• TASKS:
[1] Answer these questions using the Yoshiko Uchida biography:
(a) At which two places was the Uchida family interned, in order?
(b) Which school accepted Uchida for graduate study in 1943?
(c) From which university did her parents graduate?
[2] Write the next part of the Yoshiko Uchida biography, picking up after its final sentence.

• PASSAGE:
-.-.-
- Born: November 24, 1921 Alameda, California, U.S.
- Died: June 21, 1992 (aged 70) Berkeley, California, U.S.
- Occupation: Writer
- Relatives: Michiko Kakutani (niece)
- Writing career
- Genres: fiction, folktales, nonfiction, autobiography
- Notable work: The Invisible Thread
- Literary movement: Folk Art Movement

= Yoshiko Uchida =

American novelist

Yoshiko Uchida (November 24, 1921 – June 21, 1992) was a Japanese American writer of children's books intended to share Japanese and Japanese-American history and culture with Japanese American children. She is most known for her series of books, starting with Journey to Topaz (1971) that took place during the era of the mass removal and incarceration of Japanese Americans during WWII. She also authored an adult memoir centering on her and her family's wartime internment (Desert Exile, 1982), a young adult version of her life story (Invisible Thread, 1991), and a novel centering on a Japanese American family (Picture Bride, 1987).

==Early life==

Yoshiko Uchida was born in Alameda, California, on November 24, 1921. She was the daughter of Takashi ("Dwight," 1884-1971), and Iku Umegaki Uchida (1893-1966) who were both Issei. Her father, Takashi, was a businessman who worked for Mitsui before he was interned. Her mother, Iku, along with Yoshika's father graduated from Doshisha University. She also had an older sister, Keiko ("Kay," 1918-2008, mother of former New York Times book critic Michiko Kakutani and married to mathematician Shizuo Kakutani).

She attended Longfellow School in Berkeley and University High School in Oakland. She graduated from high school in 2 1/2 years and enrolled at University of California, Berkeley. In 1942, Uchida graduated from U.C. Berkeley with a B.A. in English, philosophy, and history.

==Internment==
Yoshiko was in her senior year at U.C. Berkeley when the Japanese attacked the naval base at Pearl Harbor in December 1941. Soon after, President Franklin D. Roosevelt ordered all Japanese Americans on the west coast to be rounded up and imprisoned in internment camps. Uchida's father was questioned by the Federal Bureau of Investigation, and the whole family was interned for three years, first at Tanforan Racetrack in California, and then at Topaz War Relocation Center in Utah. In the camps, Yoshiko taught school and had the chance to view the injustices that the Americans were perpetrating and the varying reactions of Japanese Americans towards their ill-treatment.

In 1943 Uchida was accepted to graduate school at Smith College in Massachusetts, and allowed to leave the camp, but her years there left a deep impression. Her 1971 novel, Journey to Topaz, is fiction, but closely follows her own experiences, and many of her other books deal with issues of ethnicity, citizenship, identity, and cross-cultural relationships.

==Career==

Over the course of her career, Yoshiko Uchida published more than thirty books, including non-fiction for adults and fiction for children and teenagers from 1949 to 1991.
-.-.-
• GIVEN ENTRIES:
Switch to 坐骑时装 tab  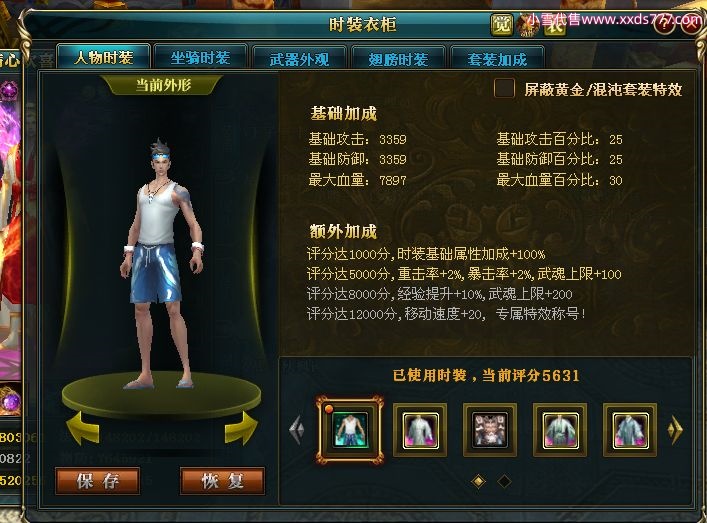click(200, 57)
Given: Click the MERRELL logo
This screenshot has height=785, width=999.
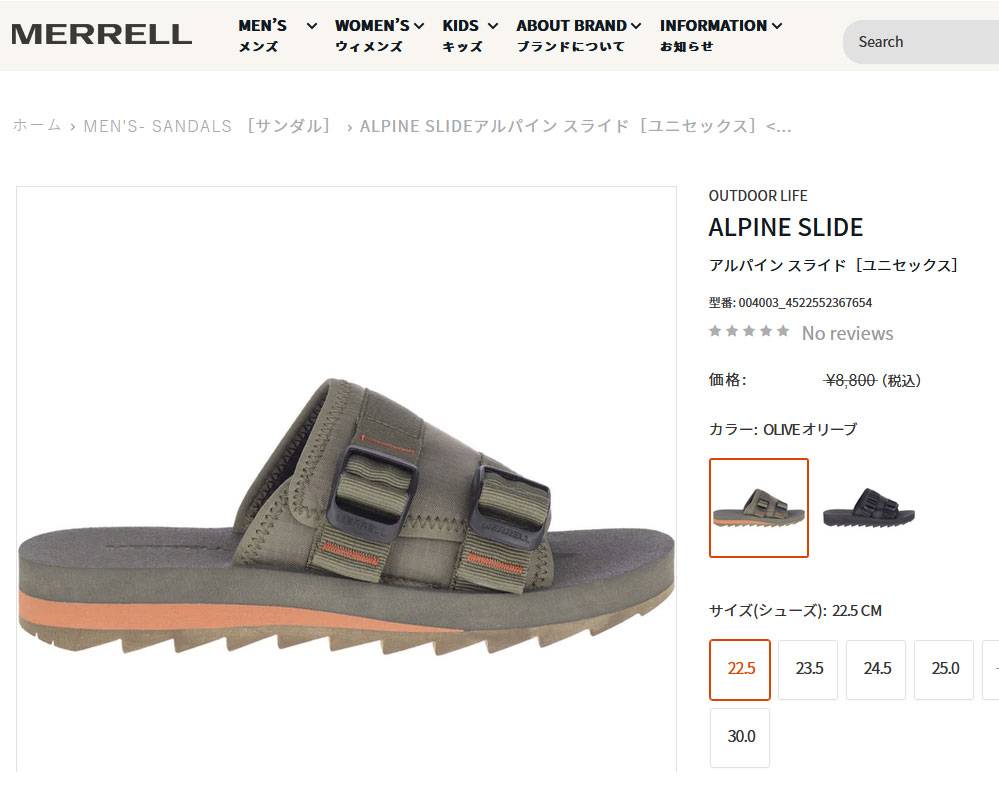Looking at the screenshot, I should coord(101,34).
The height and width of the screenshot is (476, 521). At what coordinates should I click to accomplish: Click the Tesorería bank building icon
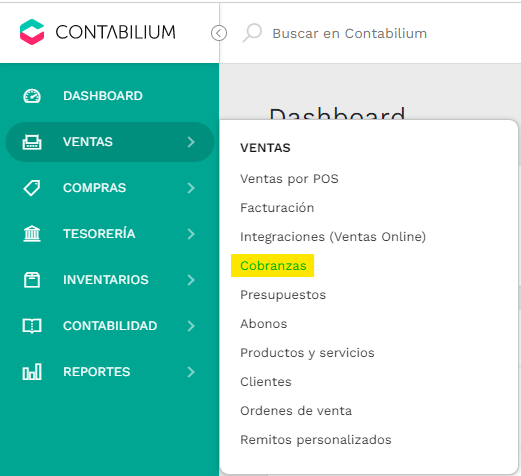32,234
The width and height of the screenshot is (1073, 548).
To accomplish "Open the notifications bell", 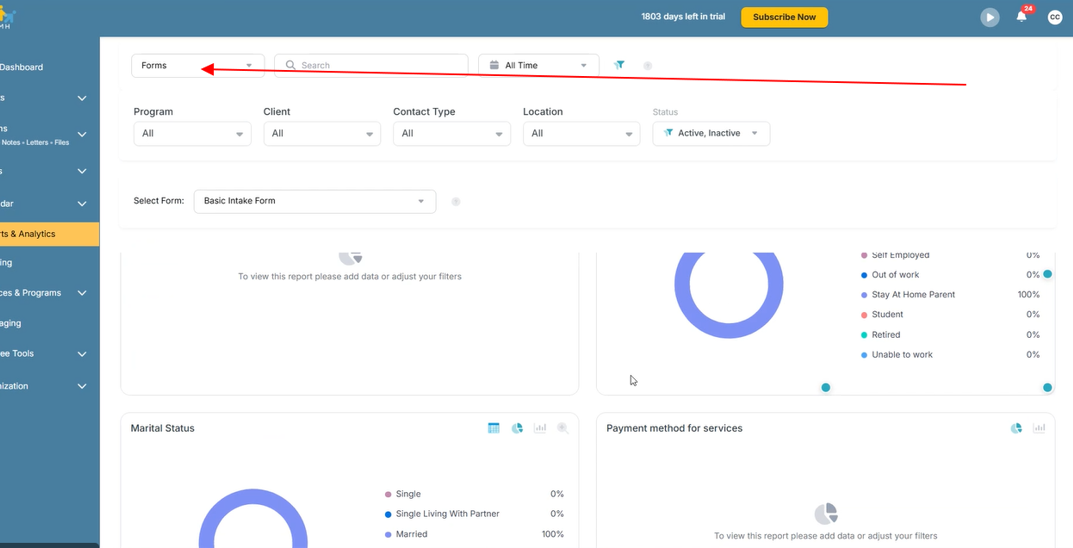I will [1022, 16].
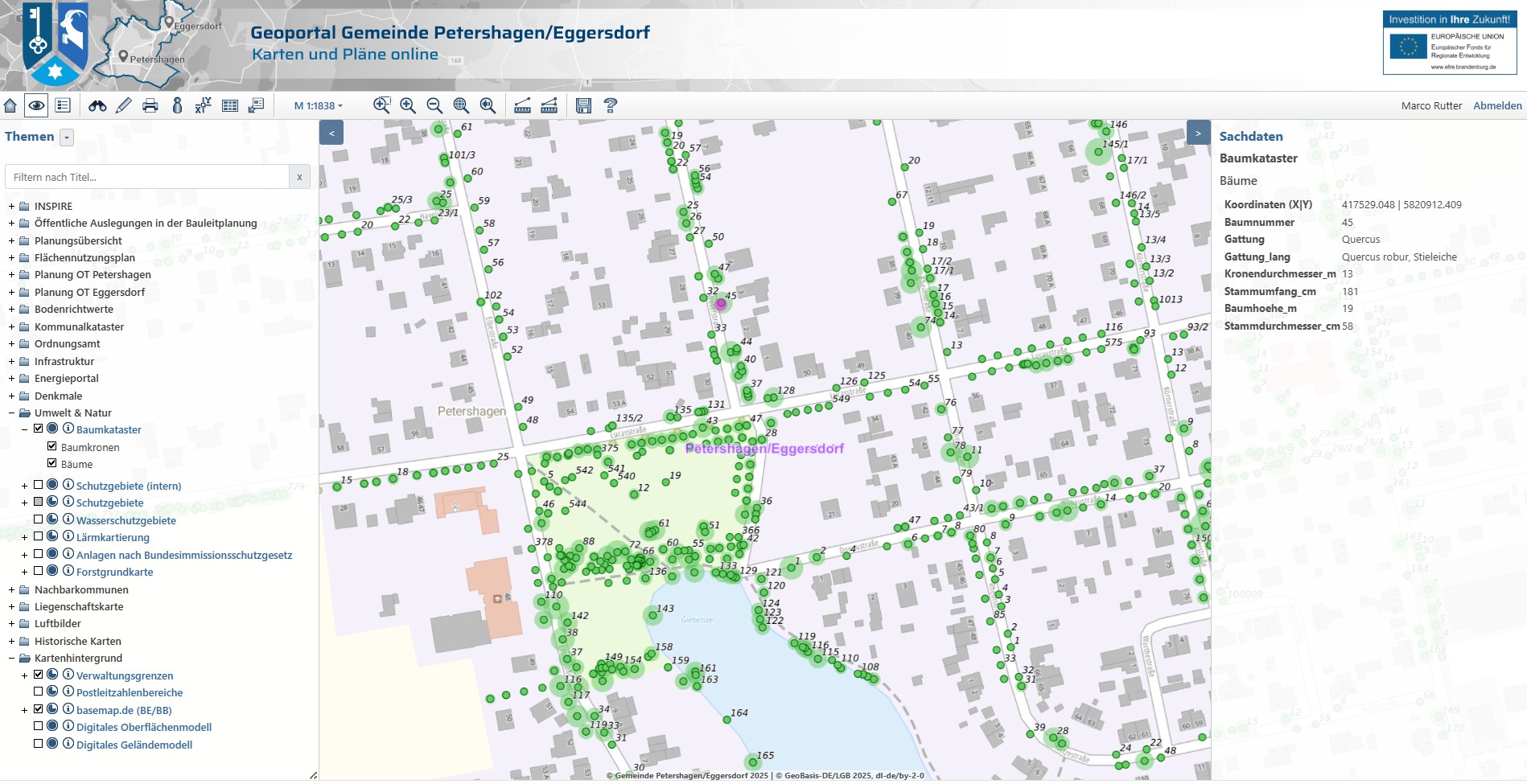This screenshot has height=784, width=1527.
Task: Select the Flächennutzungsplan tree entry
Action: [x=84, y=258]
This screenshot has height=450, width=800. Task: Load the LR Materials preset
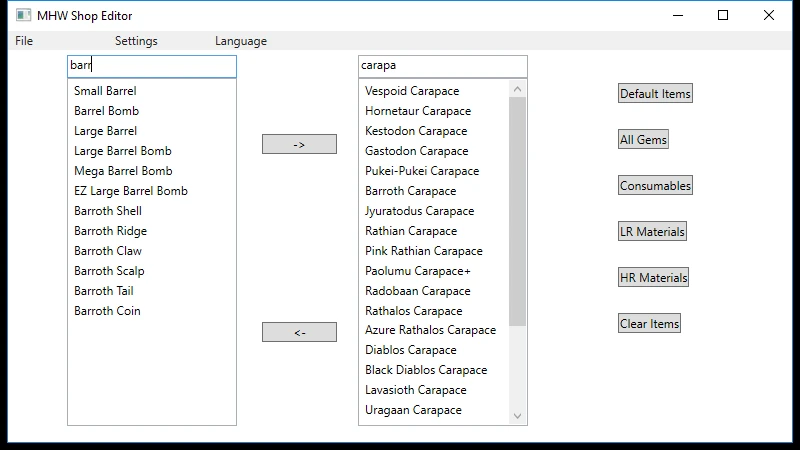click(652, 232)
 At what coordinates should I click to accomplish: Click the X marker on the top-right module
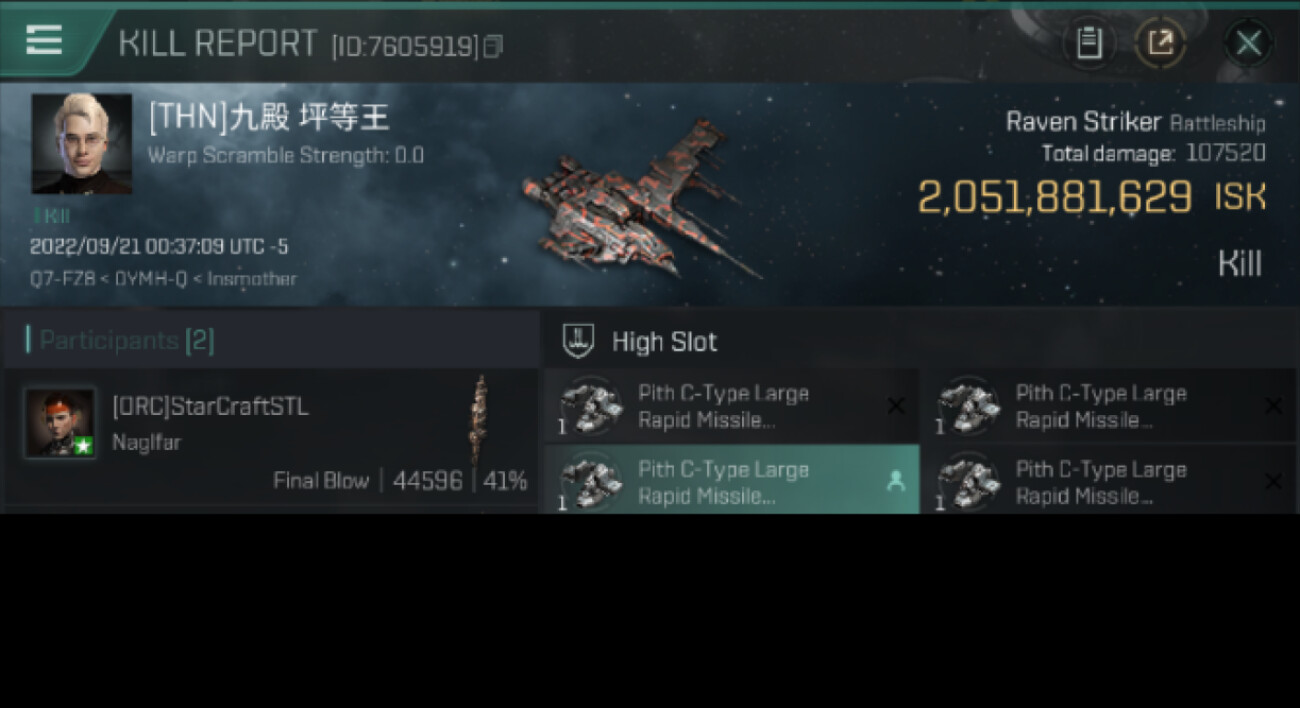click(1273, 405)
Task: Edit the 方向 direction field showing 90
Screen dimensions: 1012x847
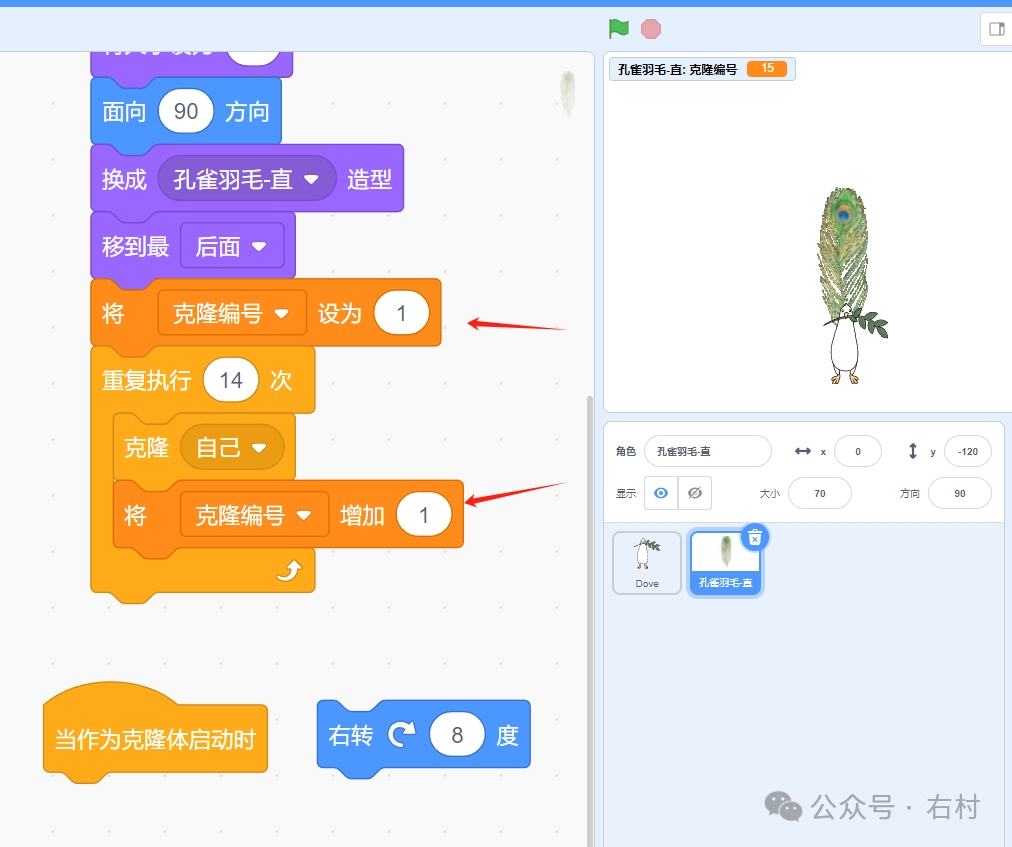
-.-.-
• SET OF ANSWERS:
[1]
(a) Tanforan Racetrack in California, then Topaz War Relocation Center in Utah
(b) Smith College in Massachusetts
(c) Doshisha University

[2]
Yoshiko's career began in Philadelphia after accepting a teaching job at a Quaker school. She spent several years there before moving to New York. There she worked as a secretary as well as began her writing career. She began submitting her work, with no result at first. Her first publication came in 1949 with The Dancing Kettle and Other Japanese Folk Tales. This is where she began to gain traction in her writing career as she published many more children's books. Through these publications, she was known for creating the genre of Japanese American children's literature.

In 1952, she traveled to Japan on a Ford Foundation research fellowship that gave her the information needed to create three more collections of folktales.

In the early 1980s, Uchida traveled, lectured and earned more than 20 awards for her works. During this time, she created her 1982 autobiography, Desert Exile, examining her experiences of her and her family's internment. In addition to Desert Exile, many of her other novels including Picture Bride, A Jar of Dreams, and The Bracelet deal with Japanese American impressions of major historical events including World War I, the Great Depression, World War II, and the racism endured by Japanese Americans during these years.

I try to stress the positive aspects of life that I want children to value and cherish. I hope they can be caring human beings who don't think in terms of labels—foreigners or Asians or whatever—but think of people as human beings. If that comes across, then I've accomplished my purpose.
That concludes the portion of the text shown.